Zygomatic implant placement, often seen as a complex procedure for dental professionals, has evolved into a reliable solution for patients with an atrophic maxilla.
First introduced in 1998 by Per Ingvar Brånemark, who is often referred to as ‘the father of dental implantology’, the treatment process has significantly improved over time, leading to higher success rates and fewer complications. Today, it is established as a predictable implant rehabilitation option in moderate to severely atrophic maxillary cases. According to recent studies, long-term survival rates have risen from 86 per cent a decade ago to approximately 96.1 per cent success after five years. The success of zygomatic implants (ZIs) is expected to continue increasing with the introduction of the Zaga-Straumann ZI, developed by Carlos Aparicio, founder of the Zaga Centres.
The Zaga philosophy emphasises anatomically guided ZI placement to preserve the integrity of the maxillary structures, including the maxillary sinus, whilst taking into account each patient’s unique maxillofacial anatomy. The combined use of the Zaga concept and the new ZagaStraumann implant designs has been shown to result in less traumatic osteotomy, improved implant stability, better bone-to-implant contact, and enhanced bone sealing around the implant neck. Moreover, the rate of late complications, such as oral–sinus communication or soft tissue recession, has significantly decreased compared to the original technique. The advent of 3D digital technology has also played a crucial role in the improved success of ZIs. Today’s standard ZI procedure is markedly different from the first one performed over 25 years ago.
Into three dimensions
The planning stages of ZI placement are just as critical as the surgical procedure itself. Today, 3D planning based on cone beam computed tomography (CBCT) is at the forefront of implant surgery. When used to inform a guided approach, it has been shown to increase surgical accuracy and precision compared to free-hand surgical techniques of the past. With CBCT scans, clinicians can develop tailored treatment plans for each patient, taking into consideration the unique variations in facial structures, especially following atrophy in the maxilla.
A ZI approach is distinctive in its own regard. By basing the implant in the namesake bone, clinicians enter new territories of facial surgery that open up the potential for unfavourable results. Whilst failure has been minimised, complications such as maxillary sinusitis may still arise at the hands of an inexperienced clinician or ill-informed treatment plan – when present alongside other issues, there may be a reduced chance of implant survival and/or a decreased quality of life.
One preferable approach to avoid rhinosinusitis complications is an extra-maxillary placement technique. This can help to avoid perforations of the sinus, which would produce the opportunity for infection. Accurately placed outcomes not only rely upon pre-operative 3D imaging, but digital planning and guiding software could be of use, too.
As part of the digital revolution in dentistry, computer-guided implant procedures look to establish themselves as a new normal in many workflows. This includes using a bones-supported guide, born out of digital preparation and 3D printing, which minimises the differentials of a planned and positioned implant.

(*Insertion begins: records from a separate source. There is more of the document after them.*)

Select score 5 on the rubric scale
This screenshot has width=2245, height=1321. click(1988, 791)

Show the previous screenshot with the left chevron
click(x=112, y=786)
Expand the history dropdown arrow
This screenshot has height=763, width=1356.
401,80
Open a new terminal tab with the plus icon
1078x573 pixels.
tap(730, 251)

Ensuring minimal deviation between a planned approach and the final outcome is essential. If the entry position or angle were to differ even minutely from the prospective design, a clinician could see a greater emphasised divergence at the apex. This issue is exacerbated in zygomatic procedures, given the inherent length of the implant fixtures. The use of computer- and software-guided surgical approaches could, therefore, minimise the risk of intrusion into anatomical structures such as the maxillary sinus. In turn, this minimises the development of sinusitis and more closely replicates treatment plans.
Knowledge is power
Digital workflows do not make ZI placement any easier for the uninitiated, and the procedure must only be completed by those with the appropriate clinical training. Similarly to how treatment outcomes are only successful in the hands of a skilled clinician, 3D imaging from CBCT scanners and digital planning techniques are only beneficial when applied correctly. Dental professionals should seek out education on the latest workflows and applications to ensure their patients with atrophic maxillae receive the highest quality of care. The training should be provided by experienced and trusted professionals who have seen how workflows have developed and understand how to achieve optimal outcomes in modern dentistry.
Clinicians can begin their ZI journey with the hands-on course from Ucer Education based at Zaga Centre Manchester, which offers a comprehensive programme led by the specialist oral surgeon, Cemal Ucer. With 25 years of teaching, research, and clinical experience in implantology, the former ADI president ensures delegates understand the complete zygomatic workflow to implement the care into their practice. There is immense coverage on using modern CBCT imaging and 3D digital planning in the unique workflow to help delegates plan effectively for their treatments.
Approaches to ZIs will only develop with time, but clinicians must embrace the capabilities of digital technology to improve treatment outcomes. With greater imaging and planning workflows, there is the opportunity to create safer and more successful solutions for those in need.